Records from a data source:

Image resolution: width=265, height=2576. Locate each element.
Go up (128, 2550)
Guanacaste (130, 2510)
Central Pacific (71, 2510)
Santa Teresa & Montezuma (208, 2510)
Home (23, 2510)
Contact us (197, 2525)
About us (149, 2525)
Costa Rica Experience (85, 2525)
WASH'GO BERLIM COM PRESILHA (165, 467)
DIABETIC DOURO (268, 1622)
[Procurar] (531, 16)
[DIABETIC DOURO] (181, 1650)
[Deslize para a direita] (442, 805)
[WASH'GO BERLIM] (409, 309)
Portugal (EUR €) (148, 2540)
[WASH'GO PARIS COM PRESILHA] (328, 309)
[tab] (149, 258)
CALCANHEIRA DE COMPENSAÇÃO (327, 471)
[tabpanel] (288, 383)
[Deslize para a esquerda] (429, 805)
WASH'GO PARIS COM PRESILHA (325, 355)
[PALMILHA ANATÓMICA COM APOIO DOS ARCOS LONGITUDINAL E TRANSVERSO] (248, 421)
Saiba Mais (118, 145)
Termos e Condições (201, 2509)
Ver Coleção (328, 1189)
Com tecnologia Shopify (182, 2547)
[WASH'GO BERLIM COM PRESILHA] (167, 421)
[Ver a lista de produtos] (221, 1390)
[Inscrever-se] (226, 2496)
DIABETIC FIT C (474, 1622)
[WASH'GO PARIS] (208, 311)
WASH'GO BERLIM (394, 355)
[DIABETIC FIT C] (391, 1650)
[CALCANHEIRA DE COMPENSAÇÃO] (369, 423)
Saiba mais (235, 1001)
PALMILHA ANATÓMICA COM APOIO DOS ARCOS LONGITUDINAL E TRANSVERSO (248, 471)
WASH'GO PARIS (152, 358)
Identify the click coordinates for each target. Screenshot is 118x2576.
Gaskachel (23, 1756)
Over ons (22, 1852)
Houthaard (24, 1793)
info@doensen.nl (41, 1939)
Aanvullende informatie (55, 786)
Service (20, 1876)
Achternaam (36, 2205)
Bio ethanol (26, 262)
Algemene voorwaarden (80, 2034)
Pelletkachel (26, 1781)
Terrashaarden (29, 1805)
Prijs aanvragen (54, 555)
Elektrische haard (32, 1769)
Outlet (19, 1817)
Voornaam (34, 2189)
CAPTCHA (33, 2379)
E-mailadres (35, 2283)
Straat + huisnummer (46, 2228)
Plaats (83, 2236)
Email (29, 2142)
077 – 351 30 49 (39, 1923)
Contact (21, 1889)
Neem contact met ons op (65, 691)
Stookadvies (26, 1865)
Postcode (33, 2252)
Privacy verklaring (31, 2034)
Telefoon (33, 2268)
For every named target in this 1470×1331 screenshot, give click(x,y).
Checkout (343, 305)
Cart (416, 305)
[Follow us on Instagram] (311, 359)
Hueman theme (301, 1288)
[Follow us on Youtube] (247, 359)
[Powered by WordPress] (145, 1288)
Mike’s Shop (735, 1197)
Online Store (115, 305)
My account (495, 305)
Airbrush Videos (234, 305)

### ASSIGNMENT
Line by line, copy the data above exactly as it reads.

### EXERCISE ANSWER
Image resolution: width=265, height=2576. Locate each element.
Go up (128, 2550)
Guanacaste (130, 2510)
Central Pacific (71, 2510)
Santa Teresa & Montezuma (208, 2510)
Home (23, 2510)
Contact us (197, 2525)
About us (149, 2525)
Costa Rica Experience (85, 2525)
WASH'GO BERLIM COM PRESILHA (165, 467)
DIABETIC DOURO (268, 1622)
[Procurar] (531, 16)
[DIABETIC DOURO] (181, 1650)
[Deslize para a direita] (442, 805)
[WASH'GO BERLIM] (409, 309)
Portugal (EUR €) (148, 2540)
[WASH'GO PARIS COM PRESILHA] (328, 309)
[tab] (149, 258)
CALCANHEIRA DE COMPENSAÇÃO (327, 471)
[tabpanel] (288, 383)
[Deslize para a esquerda] (429, 805)
WASH'GO PARIS COM PRESILHA (325, 355)
[PALMILHA ANATÓMICA COM APOIO DOS ARCOS LONGITUDINAL E TRANSVERSO] (248, 421)
Saiba Mais (118, 145)
Termos e Condições (201, 2509)
Ver Coleção (328, 1189)
Com tecnologia Shopify (182, 2547)
[WASH'GO BERLIM COM PRESILHA] (167, 421)
[Ver a lista de produtos] (221, 1390)
[Inscrever-se] (226, 2496)
DIABETIC FIT C (474, 1622)
[WASH'GO PARIS] (208, 311)
WASH'GO BERLIM (394, 355)
[DIABETIC FIT C] (391, 1650)
[CALCANHEIRA DE COMPENSAÇÃO] (369, 423)
Saiba mais (235, 1001)
PALMILHA ANATÓMICA COM APOIO DOS ARCOS LONGITUDINAL E TRANSVERSO (248, 471)
WASH'GO PARIS (152, 358)
Identify the click coordinates for each target. Screenshot is 118x2576.
Gaskachel (23, 1756)
Over ons (22, 1852)
Houthaard (24, 1793)
info@doensen.nl (41, 1939)
Aanvullende informatie (55, 786)
Service (20, 1876)
Achternaam (36, 2205)
Bio ethanol (26, 262)
Algemene voorwaarden (80, 2034)
Pelletkachel (26, 1781)
Terrashaarden (29, 1805)
Prijs aanvragen (54, 555)
Elektrische haard (32, 1769)
Outlet (19, 1817)
Voornaam (34, 2189)
CAPTCHA (33, 2379)
E-mailadres (35, 2283)
Straat + huisnummer (46, 2228)
Plaats (83, 2236)
Email (29, 2142)
077 – 351 30 49 (39, 1923)
Contact (21, 1889)
Neem contact met ons op (65, 691)
Stookadvies (26, 1865)
Postcode (33, 2252)
Privacy verklaring (31, 2034)
Telefoon (33, 2268)
For every named target in this 1470×1331 screenshot, give click(x,y).
Checkout (343, 305)
Cart (416, 305)
[Follow us on Instagram] (311, 359)
Hueman theme (301, 1288)
[Follow us on Youtube] (247, 359)
[Powered by WordPress] (145, 1288)
Mike’s Shop (735, 1197)
Online Store (115, 305)
My account (495, 305)
Airbrush Videos (234, 305)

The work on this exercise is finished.